─── Passage given

# Quantize your VLM with 🤗 Optimum Intel

This notebook shows how to quantize a question answering model with [Optimum Intel](https://huggingface.co/docs/optimum-intel/en/openvino/optimization) and OpenVINO's [Neural Network Compression Framework](https://github.com/openvinotoolkit/nncf) (NNCF). 

Quantization is a technique to reduce the computational and memory costs of running inference by representing the weights and / or the activations with lower precision data types like 8-bit or 4-bit.


## Step 1: Installation and Setup

First, let's install the required dependencies.



If you're opening this Notebook on colab, you will probably need to install 🤗 Optimum, . Uncomment the following cell and run it.
 First make sure everything is installed as expected by uncommenting this cell :

In [None]:
! pip install "optimum-intel[openvino]" datasets num2words torchvision
! pip install git+https://github.com/huggingface/optimum-benchmark.git

## Step 2: Preparation

Now let's load the processor and prepare our input data. We'll use a sample image of a bee on a flower and ask the model what's on the flower.


![image](https://huggingface.co/datasets/huggingface/documentation-images/resolve/main/bee.jpg)

Load processor and prepare inputs :

In [None]:
import transformers
from transformers import AutoProcessor
from transformers.image_utils import load_image
transformers.logging.set_verbosity_error()

model_id = "echarlaix/SmolVLM2-256M-Video-Instruct-openvino"
processor = AutoProcessor.from_pretrained(model_id)
prompt, img_url = "What is on the flower?", "https://huggingface.co/datasets/huggingface/documentation-images/resolve/main/bee.jpg"

messages = [
    {
        "role": "user",
        "content": [
            {"type": "image"},
            {"type": "text", "text": prompt}
        ]
    }
]

# Prepare inputs
prompt = processor.apply_chat_template(messages, add_generation_prompt=True)
inputs = processor(text=prompt, images=[load_image(img_url)], return_tensors="pt")

──────
─── Extracted data

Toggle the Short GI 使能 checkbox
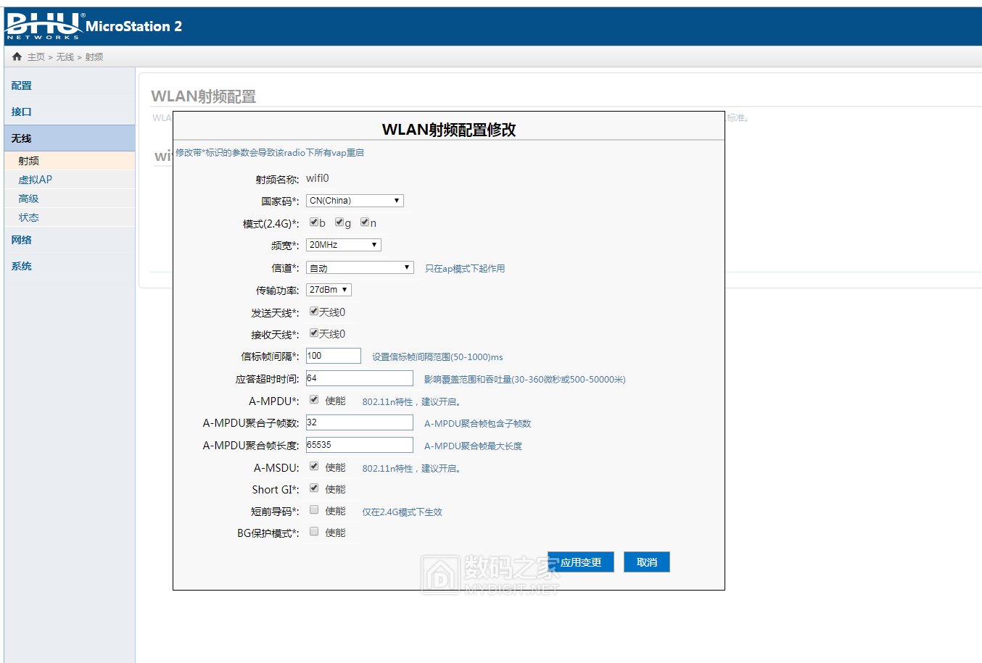pos(314,488)
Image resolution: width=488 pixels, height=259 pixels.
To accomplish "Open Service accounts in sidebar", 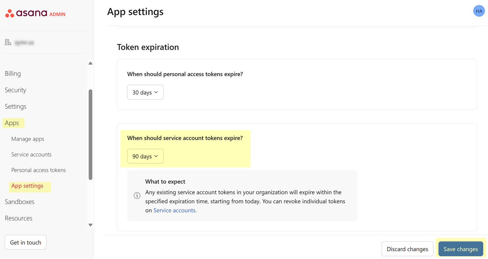I will [31, 155].
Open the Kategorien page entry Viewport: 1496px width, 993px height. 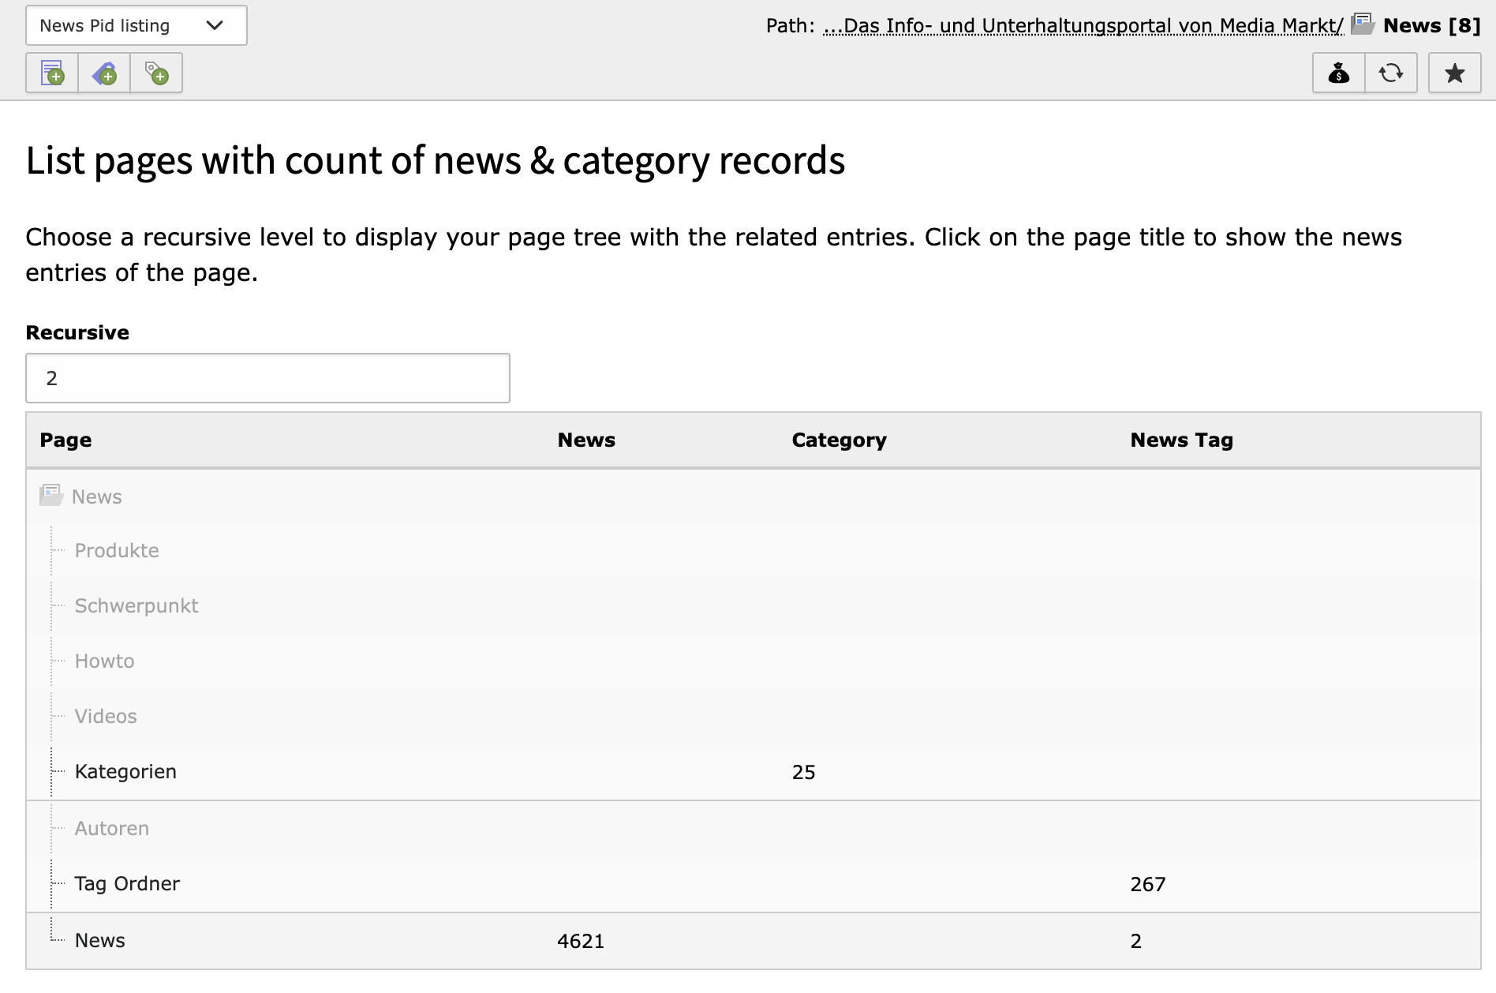click(x=125, y=771)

──────

Required work.
a) Which two lower precision data types does the quantization notebook give as examples?
b) Print the part of the quantization notebook that begins at the words "Quantization is a" and stops after "8-bit or 4-bit.".

Results by task.
a) 8-bit and 4-bit.

b)
Quantization is a technique to reduce the computational and memory costs of running inference by representing the weights and / or the activations with lower precision data types like 8-bit or 4-bit.